This book is an argument against and a reply to the seminal work of Edward Said. Mr. MacKenzie makes some original points himself. The book suffers because of poor illustration, and for some strange reason he omits orientalism in literature, even though his work deals with most of the major arts.
MacKenzie's invective against Edward Said's Orientalism reads more like a laundry list of complaints and transgressions than it does a well-reasoned critique of a fundamentally flawed component of the modern imperial historiographic canon. While MacKenzie raises many valid concerns, his rhetoric places him at the mercy of the same critical eye to which he subjects Said. Said, much to his credit, fought an above-board battle, whereas MacKenzie strays frequently down the same ill-fated, spittle-spewing path of Bernard Lewis.

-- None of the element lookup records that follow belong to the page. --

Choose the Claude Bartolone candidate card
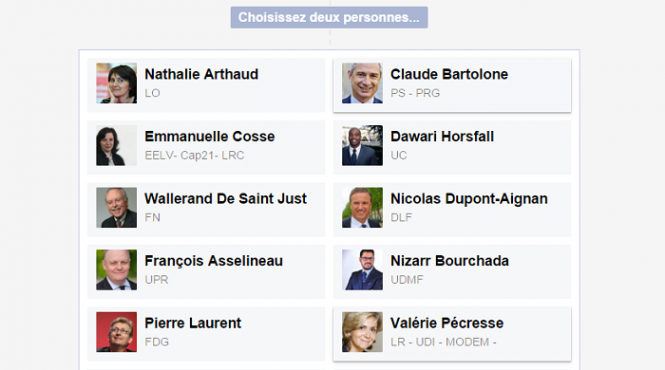The width and height of the screenshot is (665, 370). point(452,85)
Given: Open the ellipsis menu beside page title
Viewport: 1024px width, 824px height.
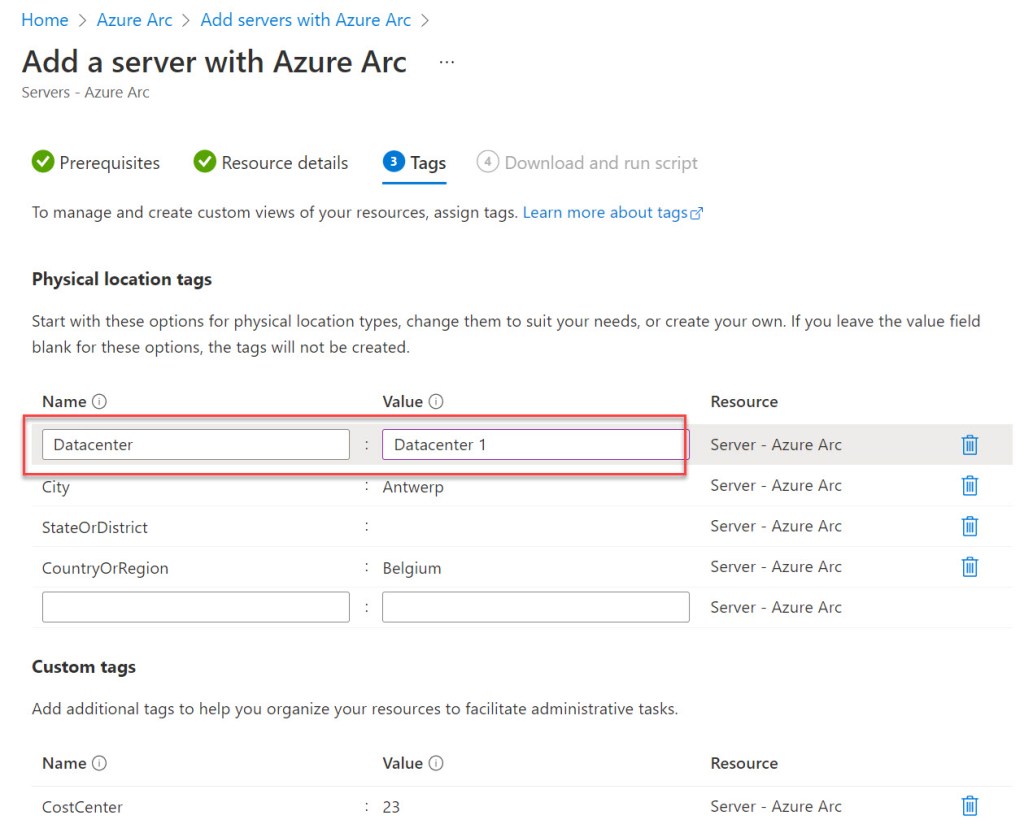Looking at the screenshot, I should (x=447, y=62).
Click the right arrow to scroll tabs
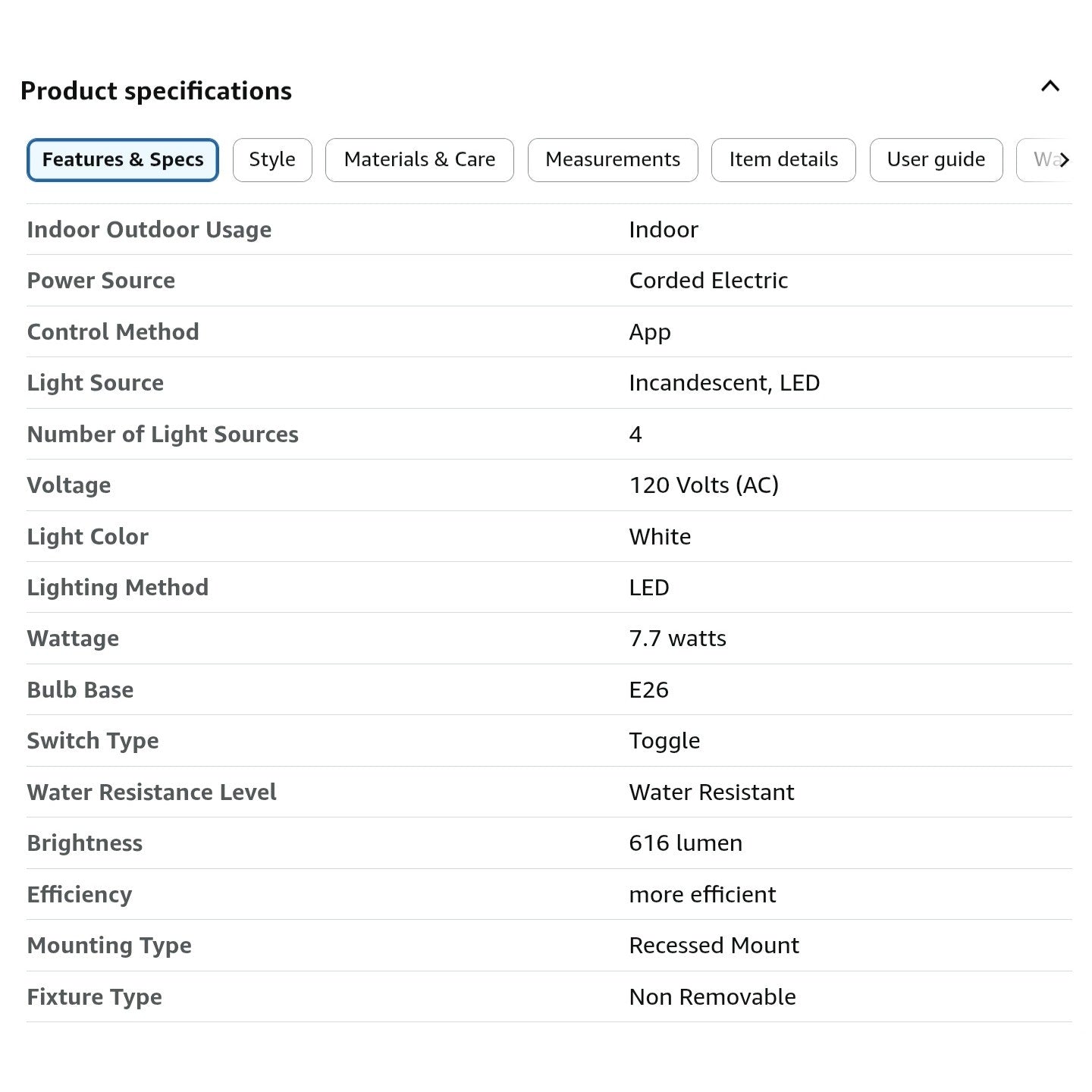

In the nineteenth-century ‘battle of styles’ between Gothic and classical, the Orientalist interest constituted a set of relatively minor, geographically distant and virtually unrelated skirmishes.
MacKenzie's attack on Said comically misunderstands the thing it is he thinks he's attacking, but he must have capitalised handsomely on the title. I myself somehow ended up with two copies.
MacKenzie tried to refute the Saidist reading of Orientalist art, but more often than not he seems to be shooting himself in the foot. He has some valid points to be considered, granted, but even those are not enough to save this book.